What you need to do: Among the records below, find the line that has "17 November ni Jom pergi sini... (145, 762)"; from there, give the lines again exactly, and stop after the line that has "2 November 2012 at 06:26 (100, 2123)".

>>>

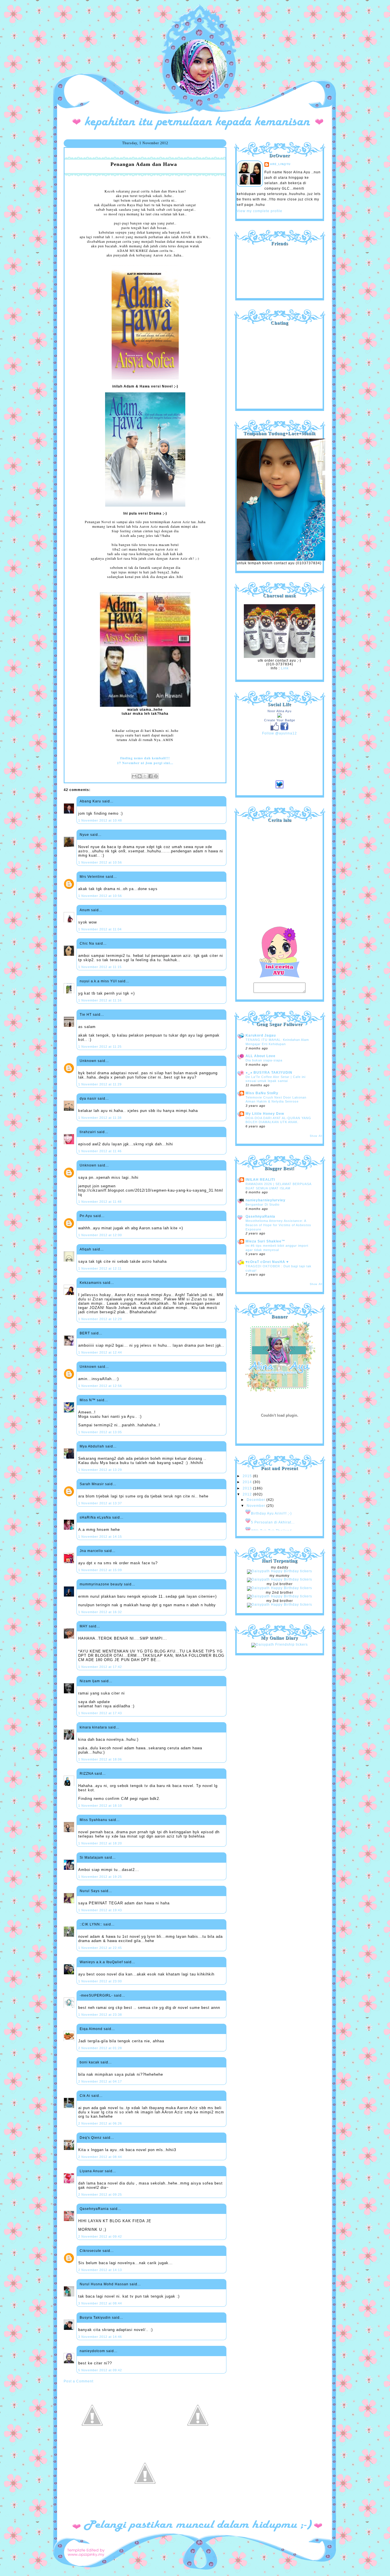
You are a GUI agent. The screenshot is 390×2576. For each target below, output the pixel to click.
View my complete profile (259, 211)
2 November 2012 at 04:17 (100, 2081)
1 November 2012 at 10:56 (100, 862)
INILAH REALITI (260, 1180)
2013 (248, 1488)
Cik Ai (85, 2096)
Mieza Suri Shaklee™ (265, 1241)
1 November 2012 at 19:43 (100, 1910)
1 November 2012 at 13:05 (100, 1432)
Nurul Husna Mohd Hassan (104, 2284)
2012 (248, 1494)
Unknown (88, 1061)
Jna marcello (91, 1551)
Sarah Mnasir (92, 1484)
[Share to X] (145, 776)
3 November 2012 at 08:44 (100, 2303)
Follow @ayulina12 (279, 733)
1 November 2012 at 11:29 (100, 1084)
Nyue (84, 835)
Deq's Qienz (91, 2138)
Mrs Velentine (92, 877)
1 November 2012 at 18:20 (100, 1843)
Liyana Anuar (92, 2171)
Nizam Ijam (90, 1681)
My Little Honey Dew (265, 1114)
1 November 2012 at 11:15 (100, 967)
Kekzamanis (91, 1283)
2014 (248, 1482)
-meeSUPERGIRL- (96, 1995)
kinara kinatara (93, 1727)
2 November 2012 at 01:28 (100, 2048)
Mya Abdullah (92, 1446)
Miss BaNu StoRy (262, 1093)
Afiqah (85, 1249)
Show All (316, 1136)
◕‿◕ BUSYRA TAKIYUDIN (269, 1073)
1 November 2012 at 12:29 (100, 1319)
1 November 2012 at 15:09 (100, 1570)
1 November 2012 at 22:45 (100, 1947)
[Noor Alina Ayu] (279, 716)
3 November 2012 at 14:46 (100, 2336)
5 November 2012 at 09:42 (100, 2370)
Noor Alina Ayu (280, 711)
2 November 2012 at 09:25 (100, 2194)
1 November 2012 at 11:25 (100, 1046)
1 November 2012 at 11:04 (100, 929)
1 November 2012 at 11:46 (100, 1151)
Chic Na (87, 943)
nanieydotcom (92, 2351)
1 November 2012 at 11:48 (100, 1201)
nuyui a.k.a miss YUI (98, 981)
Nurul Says (90, 1891)
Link (285, 668)
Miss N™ (88, 1400)
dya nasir (88, 1099)
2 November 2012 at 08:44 (100, 2157)
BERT (85, 1333)
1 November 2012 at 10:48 (100, 820)
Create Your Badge (279, 720)
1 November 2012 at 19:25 (100, 1876)
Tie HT (86, 1015)
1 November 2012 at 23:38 (100, 2014)
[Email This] (134, 776)
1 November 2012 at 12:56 (100, 1386)
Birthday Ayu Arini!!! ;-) (271, 1513)
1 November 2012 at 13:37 (100, 1503)
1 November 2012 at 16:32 (100, 1612)
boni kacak (89, 2062)
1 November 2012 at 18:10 (100, 1805)
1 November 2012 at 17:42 (100, 1667)
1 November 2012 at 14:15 (100, 1536)
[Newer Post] (92, 2443)
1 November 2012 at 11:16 (100, 1000)
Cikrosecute (90, 2251)
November (256, 1506)
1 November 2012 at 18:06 (100, 1759)
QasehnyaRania (94, 2209)
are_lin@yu (280, 164)
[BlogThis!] (139, 776)
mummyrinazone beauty (101, 1584)
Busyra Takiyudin (95, 2318)
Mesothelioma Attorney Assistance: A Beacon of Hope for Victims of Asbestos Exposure (278, 1225)
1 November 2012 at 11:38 (100, 1117)
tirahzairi (88, 1132)
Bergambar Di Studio (263, 1204)
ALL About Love (261, 1056)
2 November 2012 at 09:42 (100, 2236)
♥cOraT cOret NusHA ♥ (267, 1262)
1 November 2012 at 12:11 (100, 1268)
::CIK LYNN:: (91, 1924)
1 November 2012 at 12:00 (100, 1235)
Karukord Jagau (261, 1035)
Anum (85, 910)
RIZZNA (86, 1774)
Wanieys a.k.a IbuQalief (101, 1962)
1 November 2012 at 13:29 (100, 1469)
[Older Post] (197, 2443)
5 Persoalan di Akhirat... (273, 1522)
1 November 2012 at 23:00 (100, 1981)
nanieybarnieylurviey (266, 1200)
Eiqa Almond (91, 2029)
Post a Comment (78, 2381)
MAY (84, 1626)
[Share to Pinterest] (156, 776)
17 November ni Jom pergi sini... (145, 762)
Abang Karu (90, 801)
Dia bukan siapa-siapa (264, 1060)
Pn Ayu (86, 1216)
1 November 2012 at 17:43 (100, 1713)
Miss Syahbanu (93, 1820)
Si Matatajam (91, 1858)
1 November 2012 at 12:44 (100, 1352)
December (256, 1500)
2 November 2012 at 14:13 (100, 2270)
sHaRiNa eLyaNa (95, 1517)
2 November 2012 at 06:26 (100, 2123)
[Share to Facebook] (150, 776)
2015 (248, 1476)
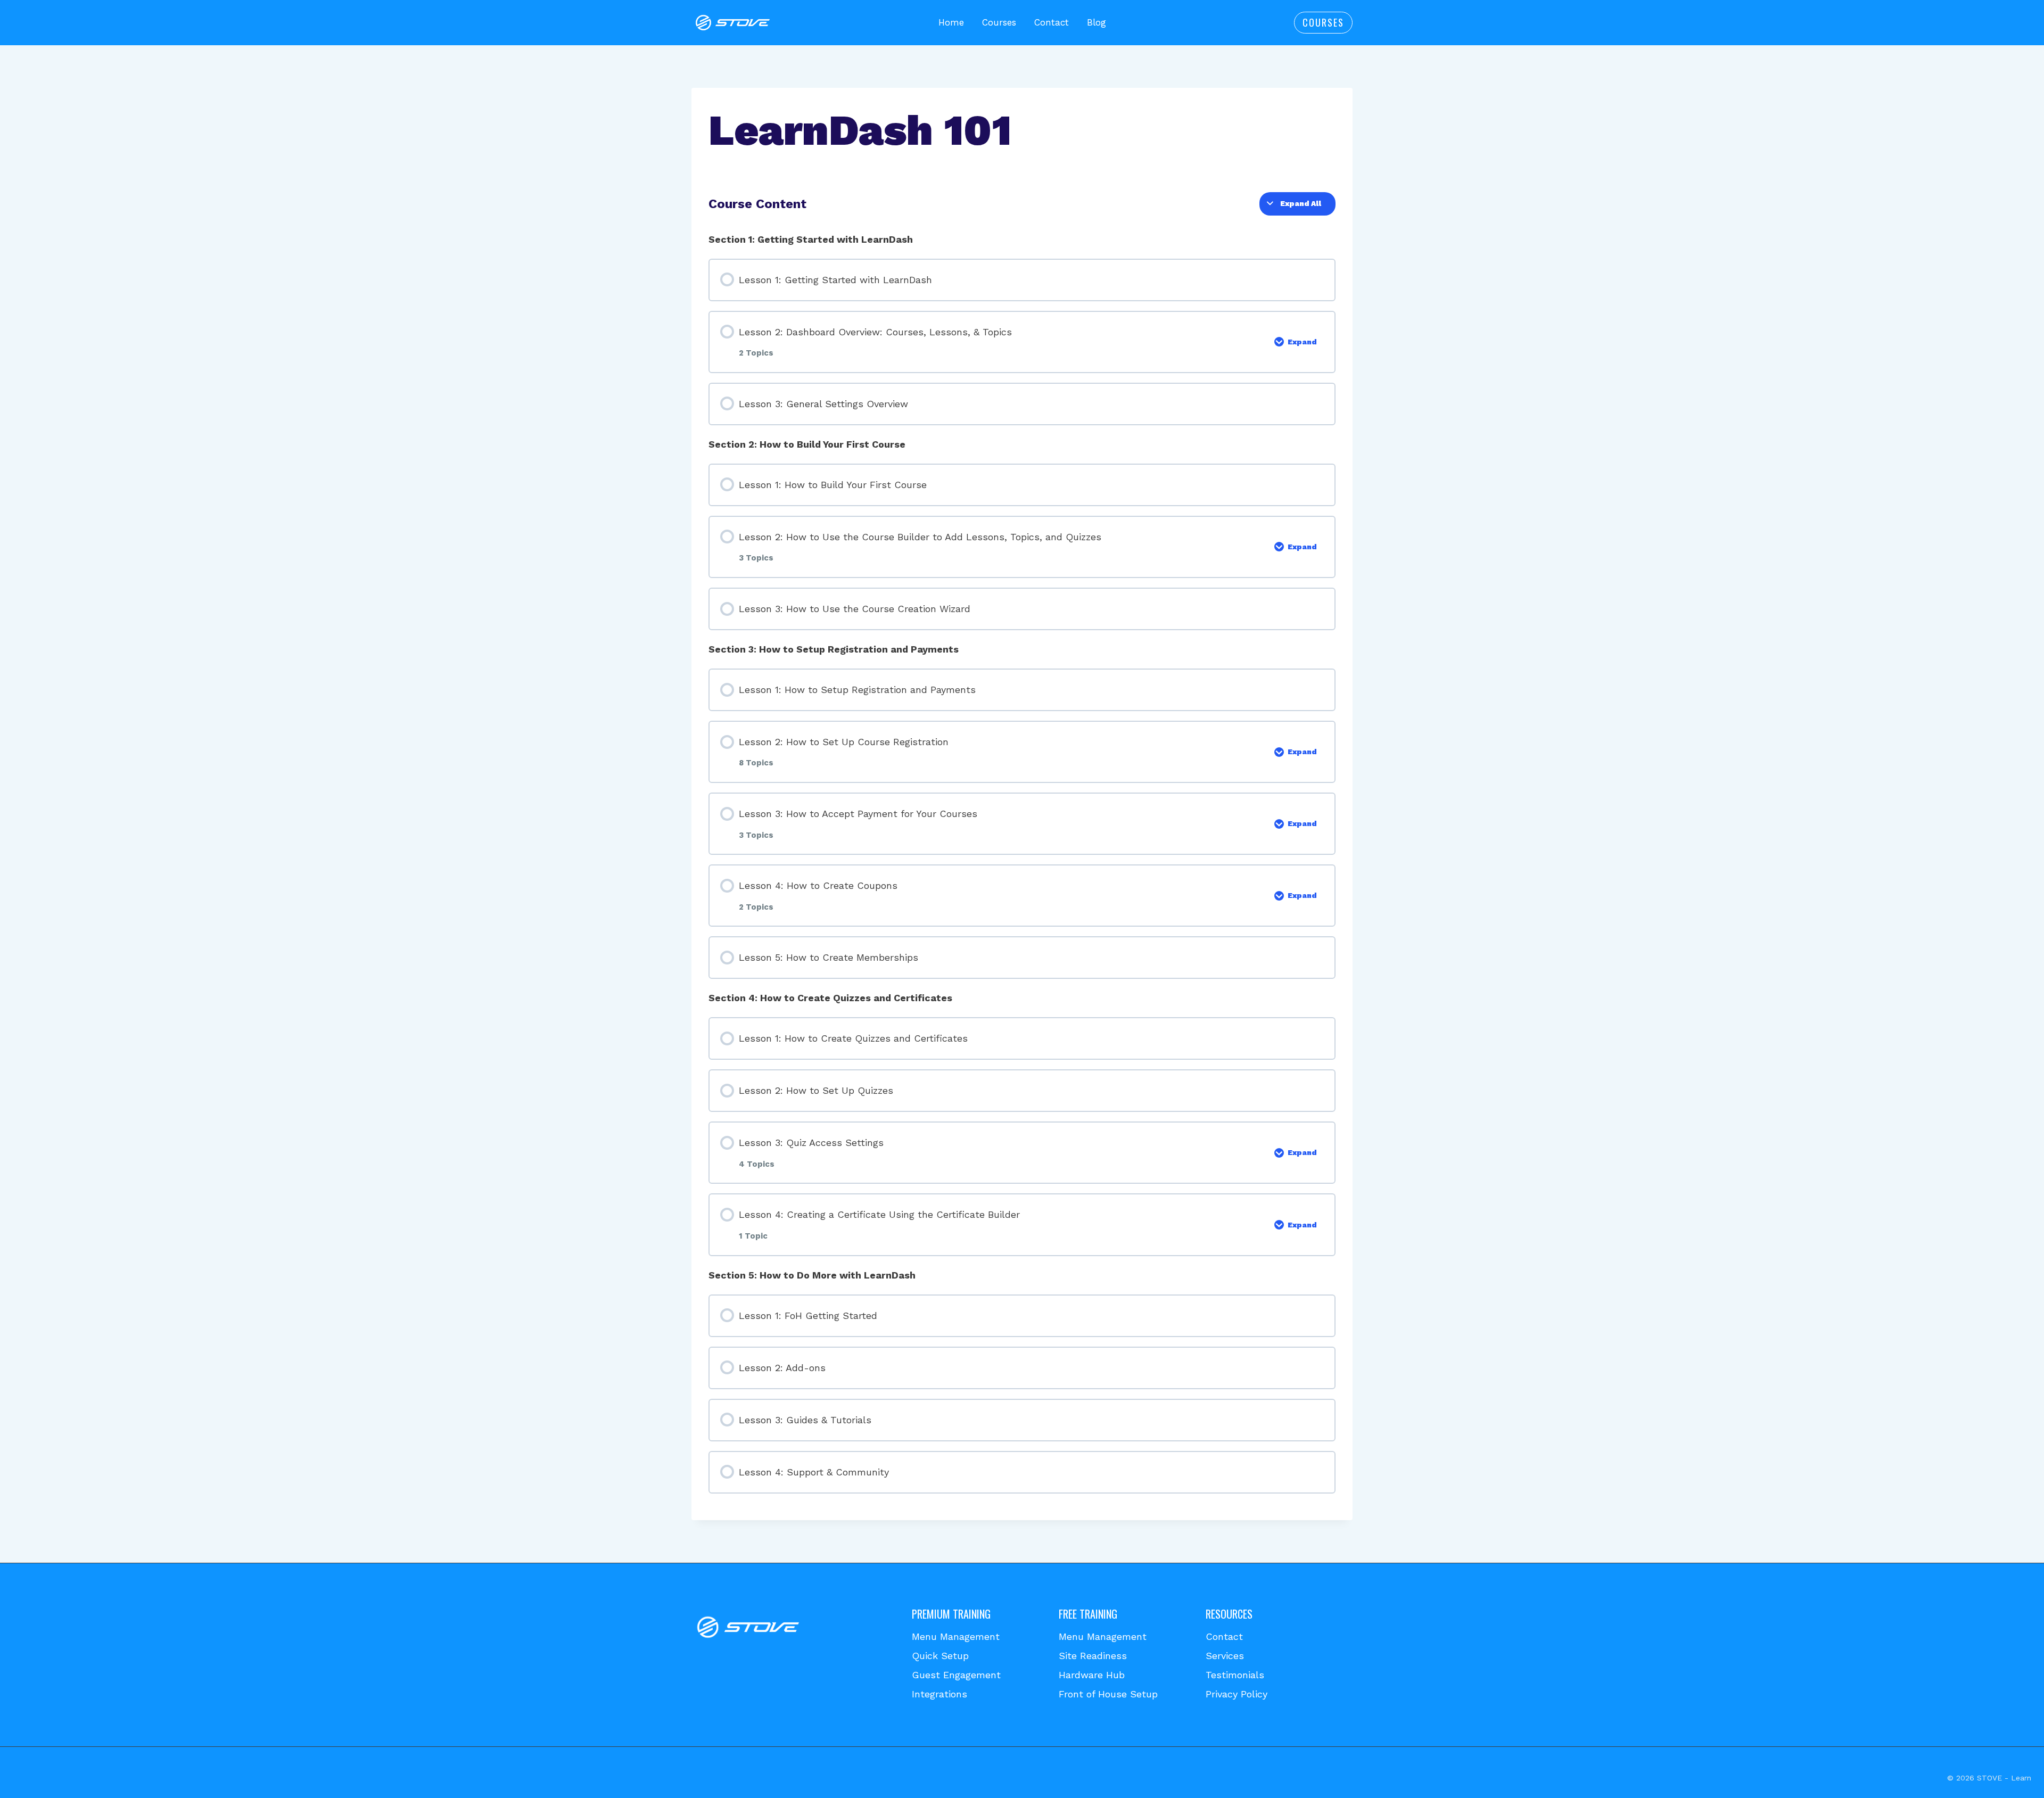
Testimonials (1235, 1674)
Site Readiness (1093, 1655)
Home (951, 22)
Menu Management (956, 1636)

<<<

Reply to the exercise:
17 November ni Jom pergi sini... (145, 762)
Abang Karu (90, 801)
Dia bukan siapa-siapa (264, 1060)
Pn Ayu (86, 1216)
1 November 2012 at 17:43 (100, 1713)
Miss Syahbanu (93, 1820)
Si Matatajam (91, 1858)
1 November 2012 at 12:44 (100, 1352)
December (256, 1500)
2 November 2012 at 14:13 (100, 2270)
sHaRiNa eLyaNa (95, 1517)
2 November 2012 at 06:26 (100, 2123)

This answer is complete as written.